A collection of tracing topics
The tracing ABI
Once upon a time, Linux had no tracing-oriented interfaces at all. Now, instead, we have two: ftrace and perf events. Some types of information are only available via the ftrace interface, others are only available from perf, and some sorts of events can be obtained in either way. From the discussions that have been happening for some time it's clear that neither interface satisfies everybody's needs. In addition, there are other subsystems waiting on the wings - LTTng and a recently proposed system health subsystem, for example - which bring requirements of their own. The last thing that the system needs is an even wider variety of tracing interfaces; it would be nice, instead, to pull everything together into a single, unified interface.
Almost everybody involved agrees on that point, but that is about where the agreement stops. Your editor, unfortunately, missed the tempestuous session at the Linux Plumbers Conference where a number of tracing developers came to an agreement of sorts: a new ABI would be developed with the explicit goal of being a unified tracing and event interface for the system as a whole. This ABI would be kept out of the mainline until a number of tools had been written to use it; only when it became clear that everybody's needs are met would it be merged. Your editor talked to a number of the people involved in that discussion; all seemed pleased with the outcome.
Ftrace developer Steven Rostedt interpreted the discussion as a mandate to develop an entirely new ABI for tracing purposes:
LTTng developer Mathieu Desnoyers took things even further, posting a "tracing ABI work plan" for discussion. That posting was poorly received, being seen as a document better suited to managerial conference rooms - a perception which was not helped by Mathieu's subsequent posting of a massive common trace format document which would make a standards committee proud. Kernel developers, as always, would rather see code than extensive design documents.

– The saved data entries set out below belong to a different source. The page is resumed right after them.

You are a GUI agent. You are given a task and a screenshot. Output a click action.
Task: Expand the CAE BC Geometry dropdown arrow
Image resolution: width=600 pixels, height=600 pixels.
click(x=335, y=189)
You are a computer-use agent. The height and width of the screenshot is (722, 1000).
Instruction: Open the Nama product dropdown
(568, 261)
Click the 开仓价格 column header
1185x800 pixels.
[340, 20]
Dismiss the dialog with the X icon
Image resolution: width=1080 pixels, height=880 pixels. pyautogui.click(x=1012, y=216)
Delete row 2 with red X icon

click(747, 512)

When the code comes, though, it seems that there will be resistance to the idea of creating an entirely new tracing ABI. Thomas Gleixner has expressed his dislike for the current state of affairs and attempts to create complex replacements; he is calling for a gradual move toward a better interface. Ingo Molnar has said similar things:
We'll need to embark on this incremental path instead of a rewrite-the-world thing. As a maintainer my task is to say 'no' to rewrite-the-world approaches - and we can and will do better here.
The existing ABI that Ingo likes, of course, is the perf interface. He would clearly like to see all tracing and event reporting move to the perf side of the house. The perf ABI, he says, is sufficiently extendable to accommodate everybody's needs; there does not seem to be a lot of room for negotiation on this point.
Stable tracepoints
One of the conclusions reached at the 2010 Kernel Summit was that a small set of system tracepoints would be designated "stable" and moved to a separate location in the filesystem hierarchy. Tools using these tracepoints would have a high level of assurance that things would not change in future kernel releases; meanwhile, kernel developers could feel free to add and use tracepoints elsewhere without worrying that they could end up maintaining them forever. It seemed like an outcome that everybody could live with.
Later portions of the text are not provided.